Self Care (mindfulness)

Caring for self may be the best way to be present and to be of service to others.

Self Care - Basic

The basics of self care are just that - basic. Some examples...

Physical:

Getting enough sleep,
Eating regular meals
Exercising 2 or 3 times a week

Emotional:

Taking time to process emotional part of daily life - takes longer than processing the details of the day's events.

Mental:

Taking a few minutes when awakening to pause, breath and enjoy just being alive.
Taking a few minutes at the end of the day to pause, breath and enjoy just being alive.
Taking time for play - an activity that does not have a defined purpose or result.

Spiritual (visit the inner self):

Read something that you find inspiring - A poem, a short story, a biography, spiritual writings.
Meditate for a few minutes or go for a walk.
Listen to music that takes you within, evokes reflection or introspection

Self Care in Decision Making

Decision making can be viewed as having to two components: The basis on which decisions are made and the manner in which decisions are made.

The basis relates to what elements you use to provide the information required to make a decision. For example, values, who may be affected, what are the internal and external factors. The manner relates to how, once you have the information, you use the information to arrive at a conclusion. Adopting a simple 'information' checklist can help ensure you have at least the minimum amount of information required. Having a 'method' checklist can help ensure you use the optimum approach for the given decision.

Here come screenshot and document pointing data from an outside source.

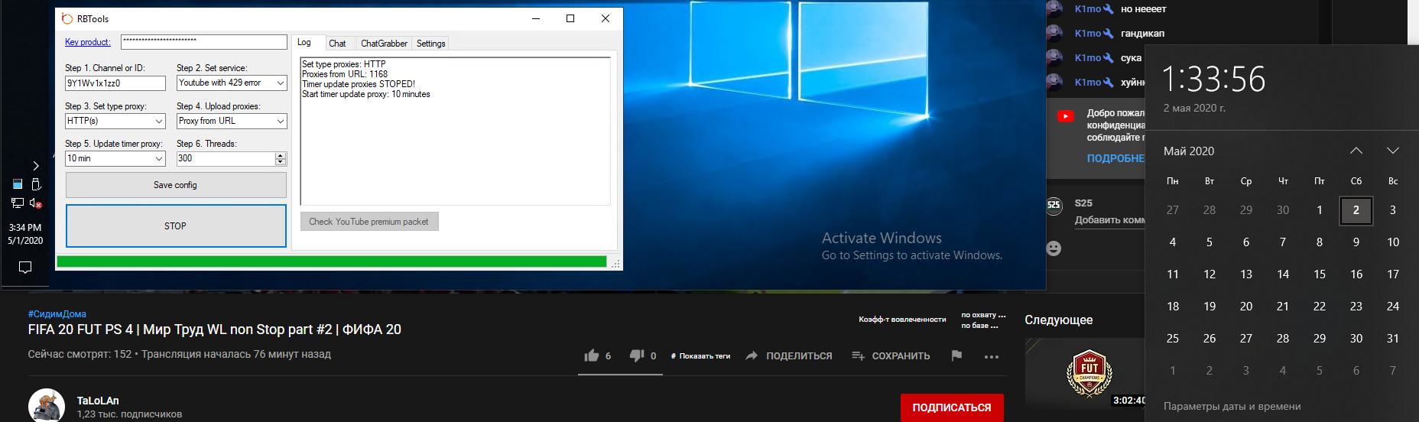Click the TaLoLAn channel avatar
This screenshot has width=1419, height=422.
pyautogui.click(x=47, y=406)

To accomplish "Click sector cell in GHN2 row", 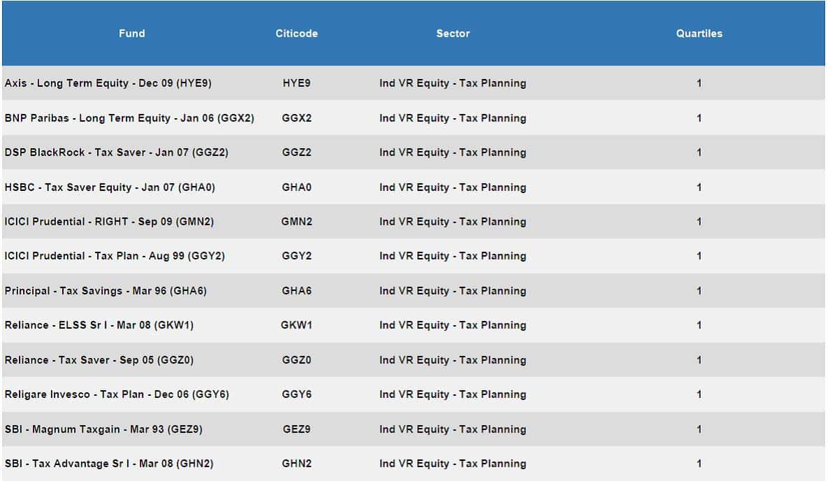I will [x=453, y=464].
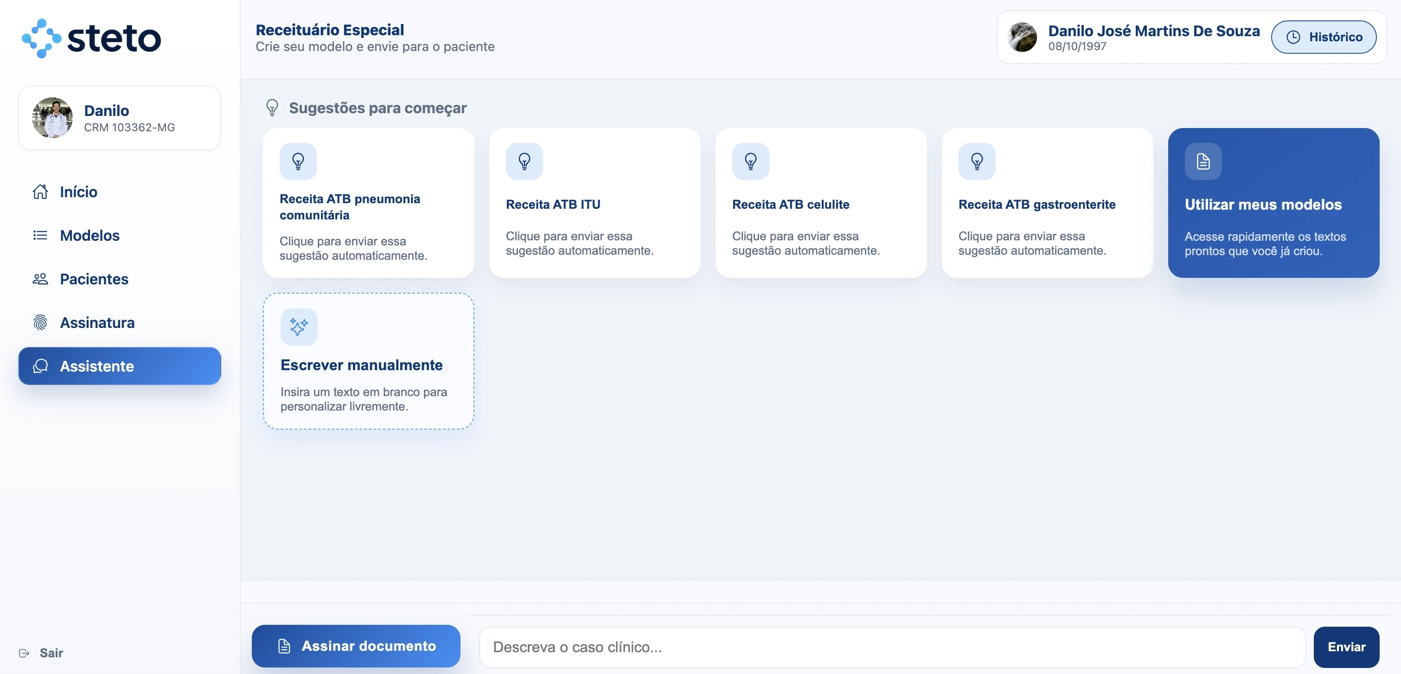This screenshot has width=1401, height=674.
Task: Click Assinar documento button
Action: (x=356, y=646)

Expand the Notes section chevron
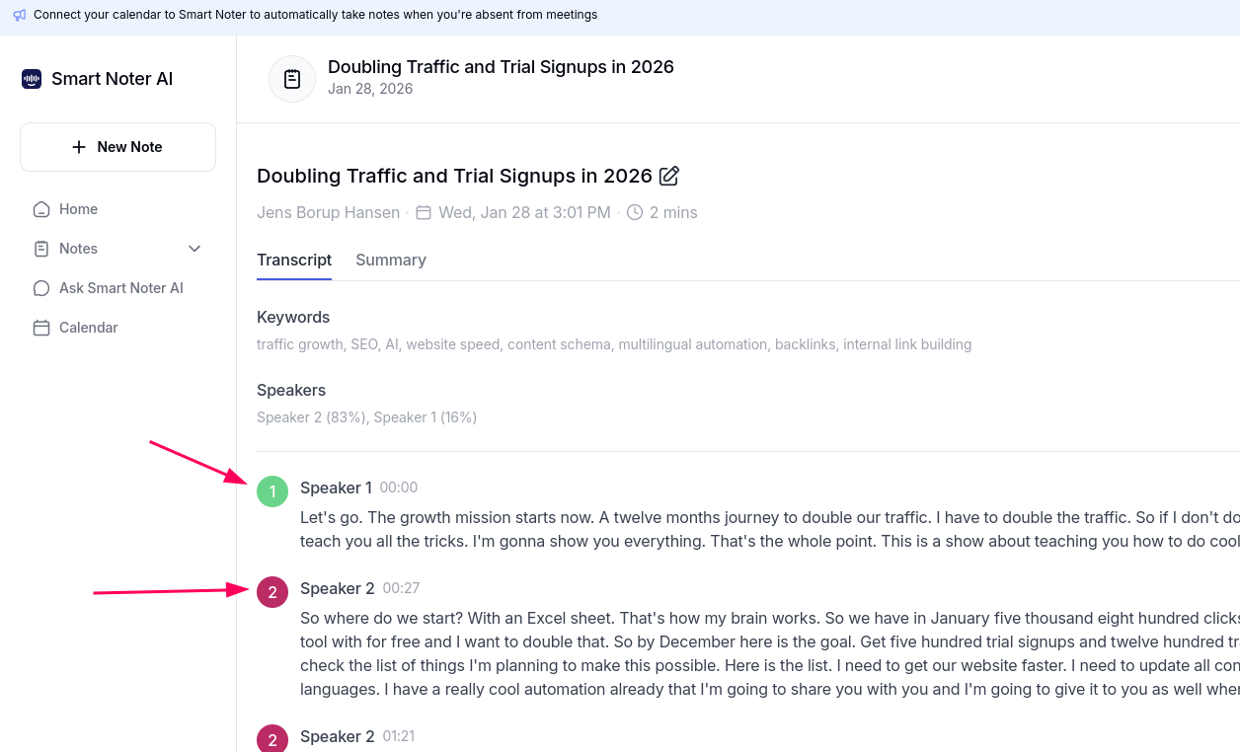click(x=194, y=249)
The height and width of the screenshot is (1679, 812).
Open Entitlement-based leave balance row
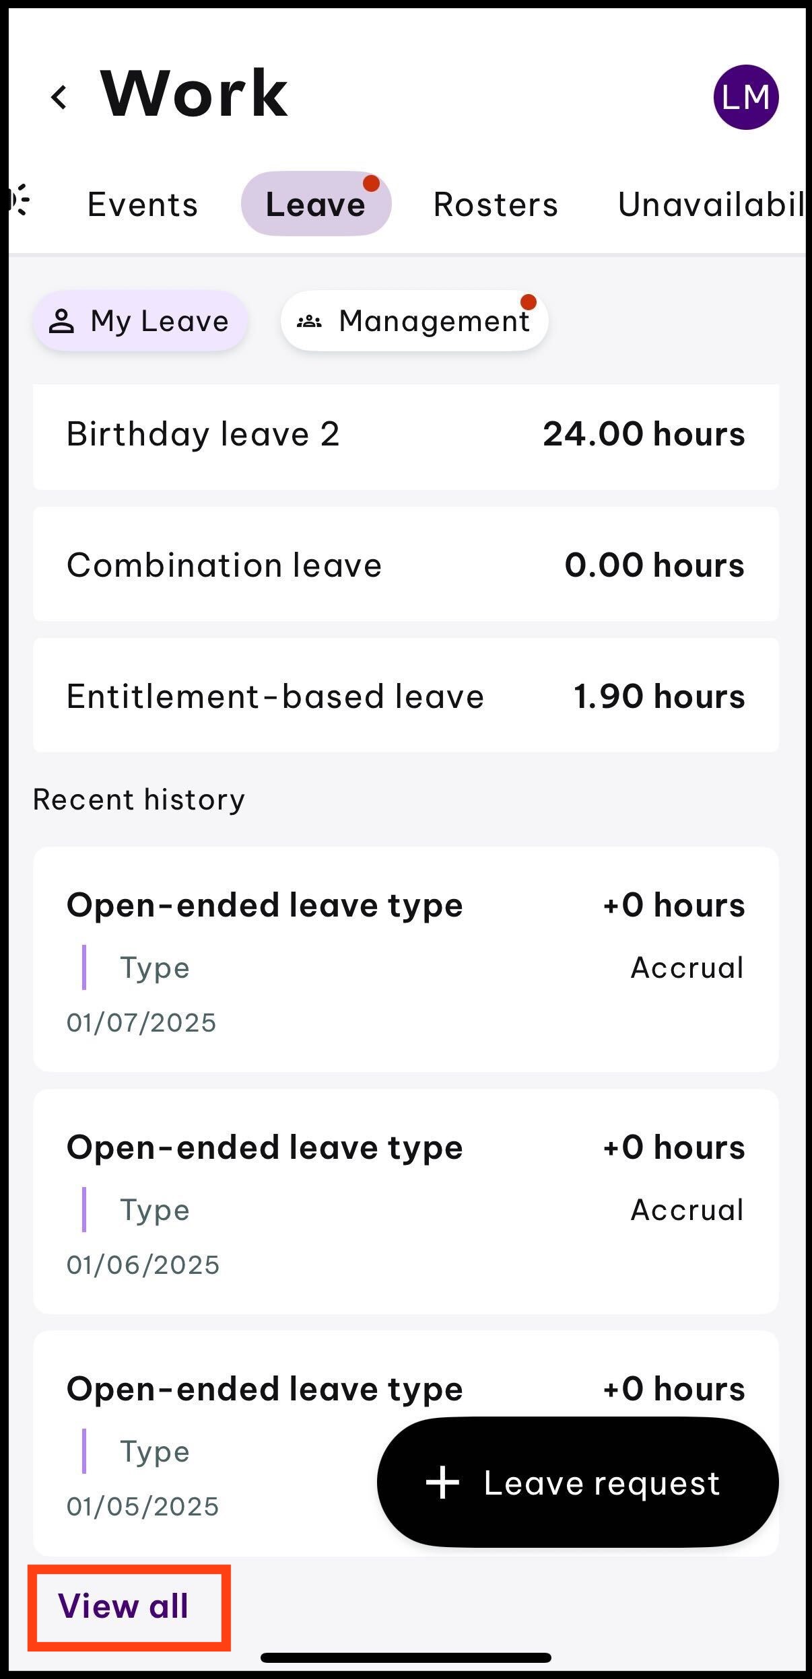(x=406, y=695)
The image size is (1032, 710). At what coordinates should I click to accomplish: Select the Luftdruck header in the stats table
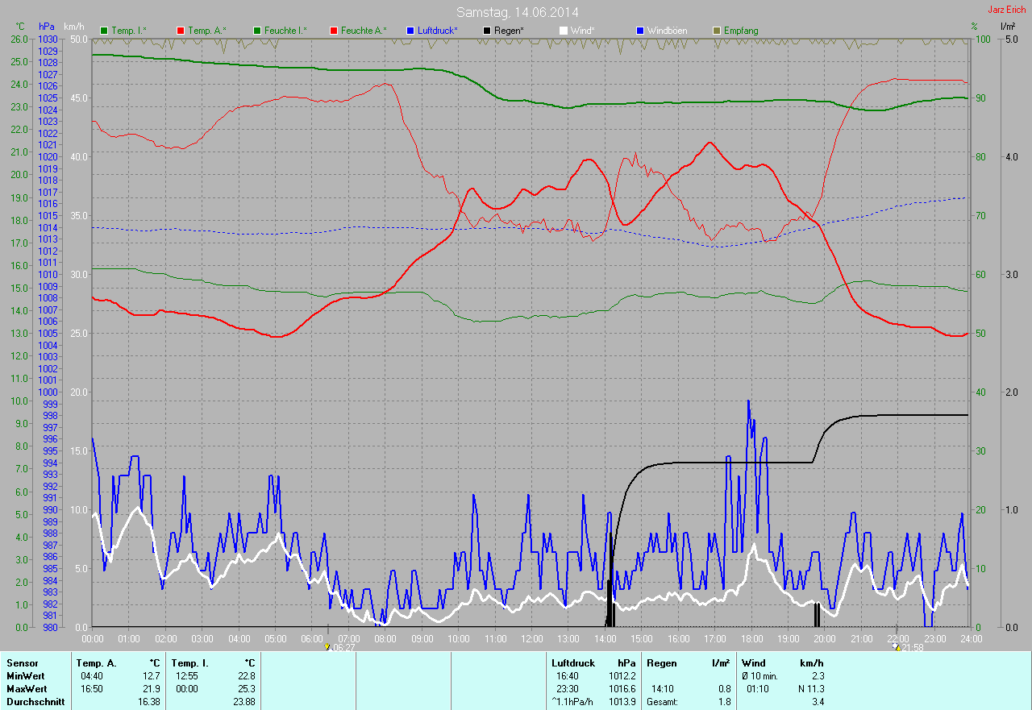click(572, 663)
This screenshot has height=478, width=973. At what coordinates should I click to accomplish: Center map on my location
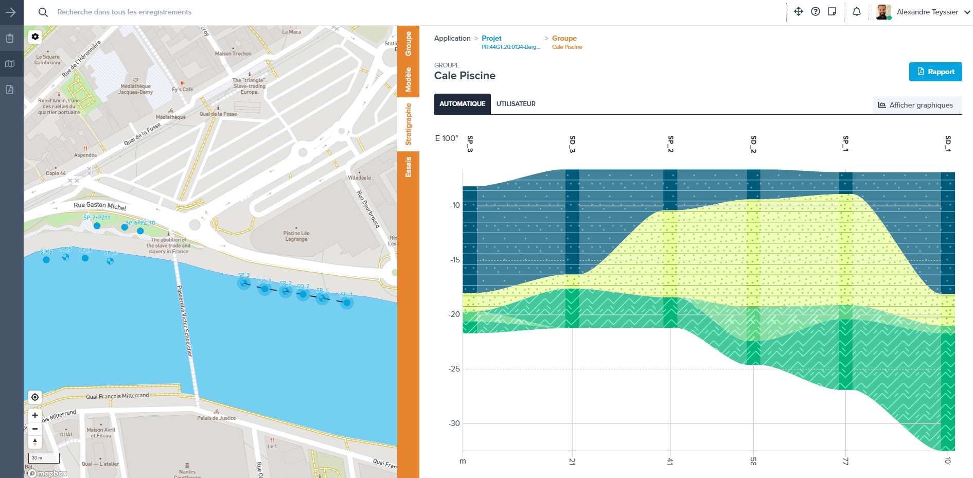point(35,397)
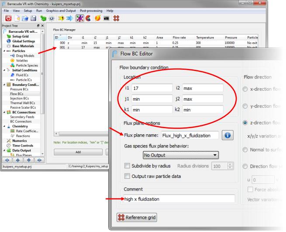The width and height of the screenshot is (286, 232).
Task: Open gas species flux plane behavior dropdown
Action: pos(181,155)
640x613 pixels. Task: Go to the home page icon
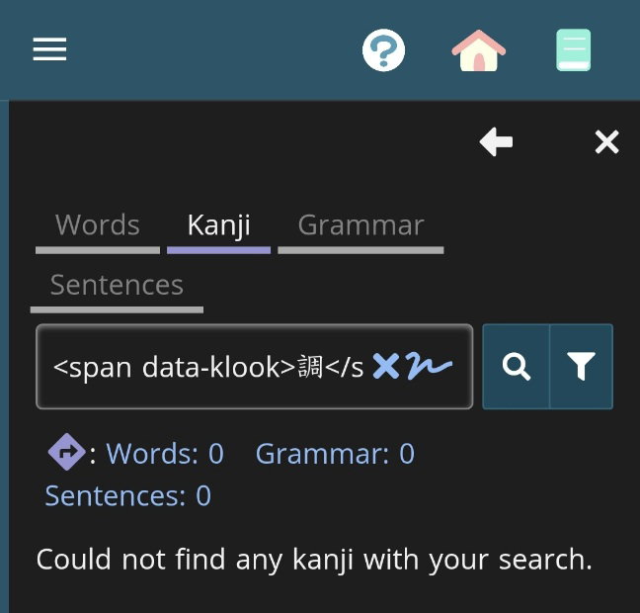[x=479, y=49]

This also includes asking yourself if you are in a suitable mental, emotional and physical state to make the decision.

Self care with Technology

Take a few days to observe how technology affects the flow of your day: How it influences the way you prioritize your activities.

How your time is allocated, how much time you spend sending, receiving and reading messages.

How many times you are interrupted by the beep of your email or phone.

How your anxiety or stress level changes waiting for a reply to a text message or email.

How important are each of the messages, calls you make or receive in a day.

How is your focus on one activity diluted by trying to read or send a text message at the same time.

You can add other items to the list and you will likely discover others through the process of just observing your daily activities more consciously.

Once you have accumulated some information on how your time and energy is affected by technology, you can make some choices about whether technology will dictate how you live or whether you will dictate how much technology affects your life.